Conference theme: Good Relations - Practices and Methods in Unequal and Uncertain Worlds

What does it mean in practice to strive towards good relations as humans, with technologies, in our modes of knowing, within environments, across distance, and with other-than-humans? When we speak of good relations, we address ethics of care, frameworks of responsibility, and solidarity that span disciplinary and subject boundaries. We invite these reflections in relationship to the insurgence of white supremacy, the intensity of grief, and continuing struggles against long-standing oppressions at personal and structural scales.

As we convene for 4S 2021, we invite reflections on the practices of relations making at every scale. Although the relations that help constitute us are not always “good,” they are relations nonetheless. We might consider, for example, practices of consent in our own research, protocols of a lab, the ways we assemble in a conference, or our responsibilities for addressing structural violence. We invite scholarship that critically addresses the methods and practices that maintain oppressions within technoscience, especially as our universities increasingly become neoliberal places of “production.” How do we, in our university work, care for our societies under neoliberal rules? As academic work increasingly becomes digital, what methods are being invented, what racist practices reproduced, what possibilities opened? To be in good relations means confronting the challenges of colonialism, racism, and inequality, but it also highlights the generative and relational work of Indigenous, Black, feminist, and queer scholarship. Practices and methods are at stake in the transnational circulations of knowledge, violence, and solidarities.

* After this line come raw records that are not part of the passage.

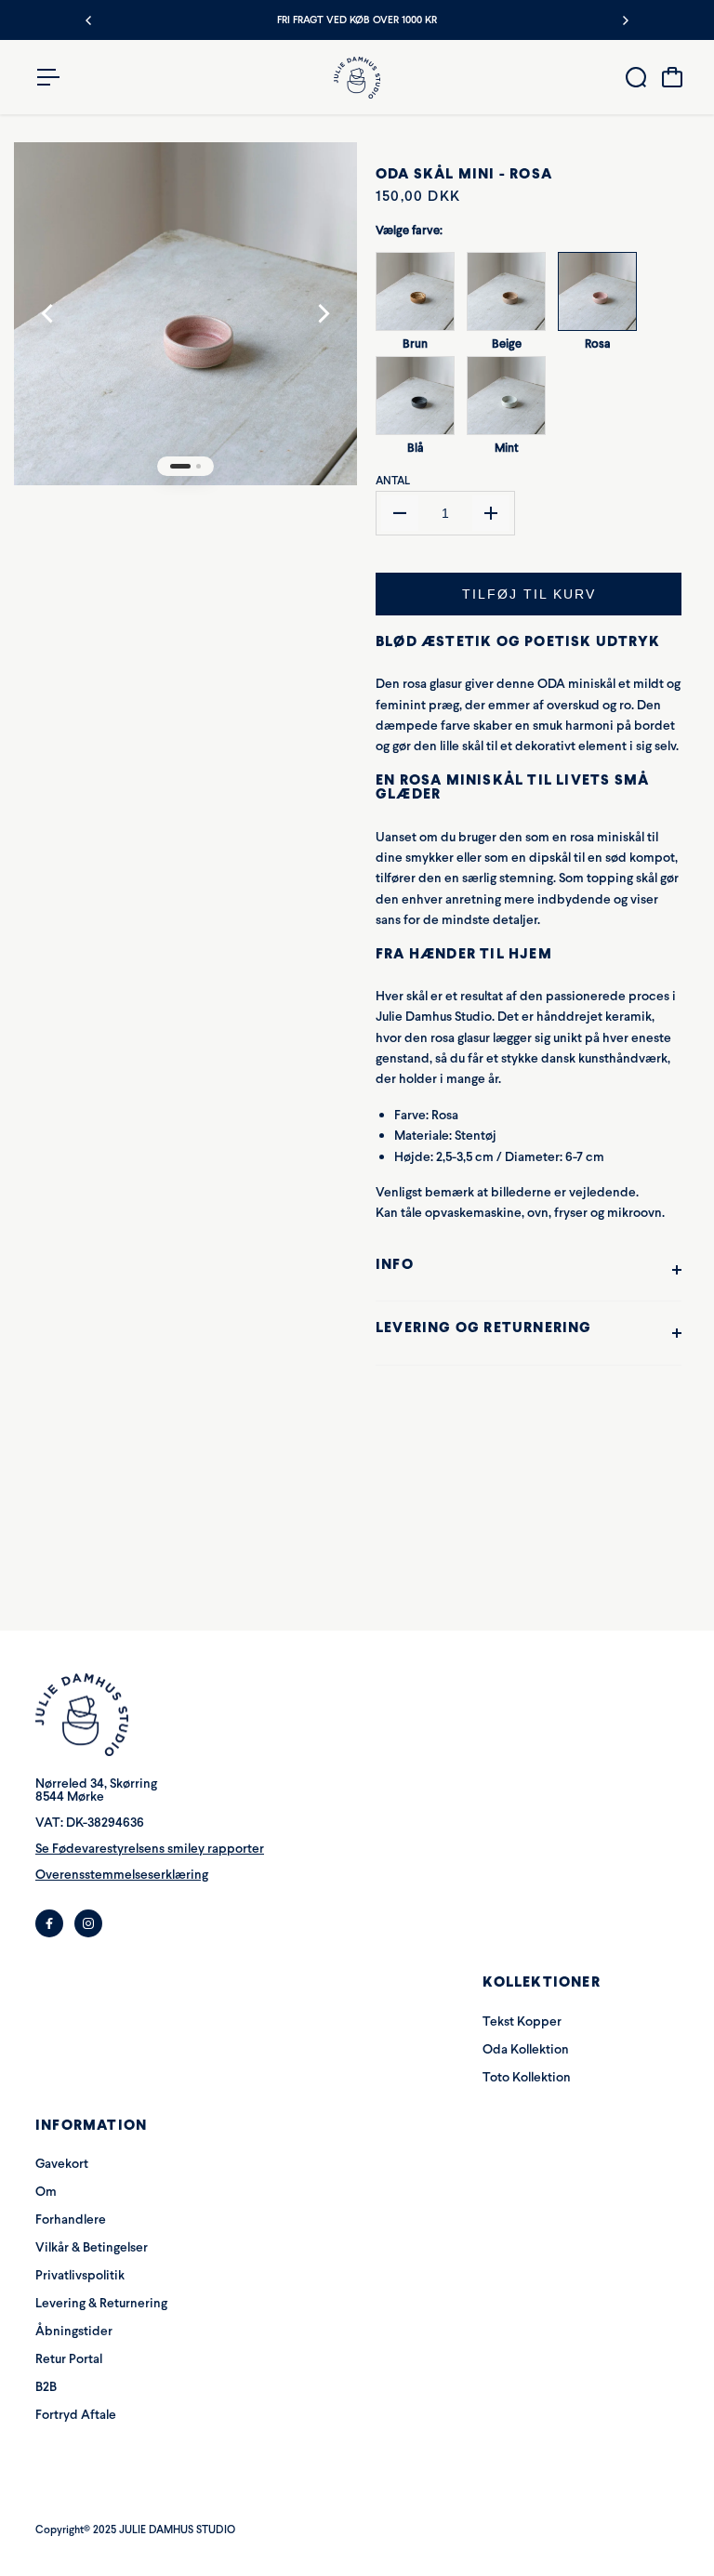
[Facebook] (49, 1923)
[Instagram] (88, 1923)
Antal (393, 480)
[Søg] (636, 77)
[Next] (625, 20)
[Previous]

Home to the most mining corporate headquarters and a hub of digital technology research, Toronto raises urgent questions about good relations in sites of extraction, consent, racial capitalism, surveillance, environment, governance, and justice. As a city occupying Indigenous land, Toronto necessitates questions about our relations to colonialism, property, and white supremacy. Thus, this 4S conference invites work that takes up the challenge of addressing methods and practices — both our own and those that our research engages — as enactments of commitments to worlding better worlds. In foregrounding questions of practice and method, we hope the conference will provide a way to learn from one another about our ongoing experiments.